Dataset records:
= = =
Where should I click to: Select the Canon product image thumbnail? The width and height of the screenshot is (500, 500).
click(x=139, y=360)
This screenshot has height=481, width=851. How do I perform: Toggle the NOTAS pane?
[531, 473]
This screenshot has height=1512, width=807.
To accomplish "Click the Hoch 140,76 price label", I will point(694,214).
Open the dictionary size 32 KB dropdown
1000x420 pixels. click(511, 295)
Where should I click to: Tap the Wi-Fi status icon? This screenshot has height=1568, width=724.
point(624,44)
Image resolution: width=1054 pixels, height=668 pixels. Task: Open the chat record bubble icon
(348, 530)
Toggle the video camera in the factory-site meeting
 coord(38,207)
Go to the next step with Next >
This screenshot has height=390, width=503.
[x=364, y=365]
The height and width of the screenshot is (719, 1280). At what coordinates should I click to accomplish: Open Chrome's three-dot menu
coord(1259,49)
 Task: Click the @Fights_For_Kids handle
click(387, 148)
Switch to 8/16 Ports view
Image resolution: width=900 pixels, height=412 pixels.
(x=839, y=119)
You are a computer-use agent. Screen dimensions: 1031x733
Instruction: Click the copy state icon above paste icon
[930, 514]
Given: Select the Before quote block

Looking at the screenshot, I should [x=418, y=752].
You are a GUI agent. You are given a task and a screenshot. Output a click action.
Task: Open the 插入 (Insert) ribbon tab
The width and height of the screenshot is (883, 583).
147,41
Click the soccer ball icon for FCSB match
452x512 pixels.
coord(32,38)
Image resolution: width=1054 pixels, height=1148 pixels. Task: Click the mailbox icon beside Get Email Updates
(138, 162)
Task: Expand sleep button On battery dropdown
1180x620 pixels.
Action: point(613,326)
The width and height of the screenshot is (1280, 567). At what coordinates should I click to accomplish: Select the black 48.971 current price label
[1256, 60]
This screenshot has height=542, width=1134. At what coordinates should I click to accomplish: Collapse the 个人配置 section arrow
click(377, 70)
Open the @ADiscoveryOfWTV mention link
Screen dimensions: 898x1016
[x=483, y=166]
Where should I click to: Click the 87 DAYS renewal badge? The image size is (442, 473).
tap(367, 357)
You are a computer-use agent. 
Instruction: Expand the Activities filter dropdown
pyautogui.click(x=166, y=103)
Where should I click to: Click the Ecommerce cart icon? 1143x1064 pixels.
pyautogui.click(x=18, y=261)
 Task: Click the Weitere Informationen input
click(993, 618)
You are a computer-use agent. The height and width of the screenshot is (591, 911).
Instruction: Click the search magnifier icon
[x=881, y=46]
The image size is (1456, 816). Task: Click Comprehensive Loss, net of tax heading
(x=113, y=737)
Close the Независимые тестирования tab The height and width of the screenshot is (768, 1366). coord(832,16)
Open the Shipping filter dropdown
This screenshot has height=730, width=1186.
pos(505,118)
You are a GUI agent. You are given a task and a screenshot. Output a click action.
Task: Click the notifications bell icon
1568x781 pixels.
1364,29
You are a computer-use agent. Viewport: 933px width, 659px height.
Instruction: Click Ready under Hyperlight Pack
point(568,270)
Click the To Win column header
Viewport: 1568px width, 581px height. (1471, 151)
= = =
Rewrite every item above with "computer-use agent" changed to "desktop automation agent" and no other edits.

Where should I click to: Select the Canon product image thumbnail? The width and height of the screenshot is (500, 500).
click(x=139, y=360)
This screenshot has height=481, width=851. How do I perform: Toggle the NOTAS pane?
[531, 473]
This screenshot has height=1512, width=807.
To accomplish "Click the Hoch 140,76 price label", I will point(694,214).
Open the dictionary size 32 KB dropdown
1000x420 pixels. click(511, 295)
Where should I click to: Tap the Wi-Fi status icon? This screenshot has height=1568, width=724.
point(624,44)
Image resolution: width=1054 pixels, height=668 pixels. Task: Open the chat record bubble icon
(348, 530)
Toggle the video camera in the factory-site meeting
 coord(38,207)
Go to the next step with Next >
This screenshot has height=390, width=503.
[x=364, y=365]
The height and width of the screenshot is (719, 1280). At what coordinates should I click to accomplish: Open Chrome's three-dot menu
coord(1259,49)
 Task: Click the @Fights_For_Kids handle
click(387, 148)
Switch to 8/16 Ports view
Image resolution: width=900 pixels, height=412 pixels.
(x=839, y=119)
You are a desktop automation agent. Screen dimensions: 1031x733
Instruction: Click the copy state icon above paste icon
[930, 514]
Given: Select the Before quote block

Looking at the screenshot, I should [x=418, y=752].
You are a GUI agent. You are given a task and a screenshot. Output a click action.
Task: Open the 插入 (Insert) ribbon tab
The width and height of the screenshot is (883, 583).
147,41
Click the soccer ball icon for FCSB match
452x512 pixels.
coord(32,38)
Image resolution: width=1054 pixels, height=1148 pixels. Task: Click the mailbox icon beside Get Email Updates
(138, 162)
Task: Expand sleep button On battery dropdown
1180x620 pixels.
Action: point(613,326)
The width and height of the screenshot is (1280, 567). At what coordinates should I click to accomplish: Select the black 48.971 current price label
[1256, 60]
This screenshot has height=542, width=1134. At what coordinates should I click to accomplish: Collapse the 个人配置 section arrow
click(377, 70)
Open the @ADiscoveryOfWTV mention link
Screen dimensions: 898x1016
[x=483, y=166]
Where should I click to: Click the 87 DAYS renewal badge? The image size is (442, 473).
tap(367, 357)
You are a desktop automation agent. 
Instruction: Expand the Activities filter dropdown
pyautogui.click(x=166, y=103)
Where should I click to: Click the Ecommerce cart icon? 1143x1064 pixels.
pyautogui.click(x=18, y=261)
 Task: Click the Weitere Informationen input
click(993, 618)
You are a desktop automation agent. The height and width of the screenshot is (591, 911).
Instruction: Click the search magnifier icon
[x=881, y=46]
The image size is (1456, 816). Task: Click Comprehensive Loss, net of tax heading
(x=113, y=737)
Close the Независимые тестирования tab The height and width of the screenshot is (768, 1366). coord(832,16)
Open the Shipping filter dropdown
This screenshot has height=730, width=1186.
pos(505,118)
You are a GUI agent. You are given a task and a screenshot. Output a click action.
Task: Click the notifications bell icon
1568x781 pixels.
1364,29
You are a desktop automation agent. Viewport: 933px width, 659px height.
Instruction: Click Ready under Hyperlight Pack
point(568,270)
Click the To Win column header
Viewport: 1568px width, 581px height. (1471, 151)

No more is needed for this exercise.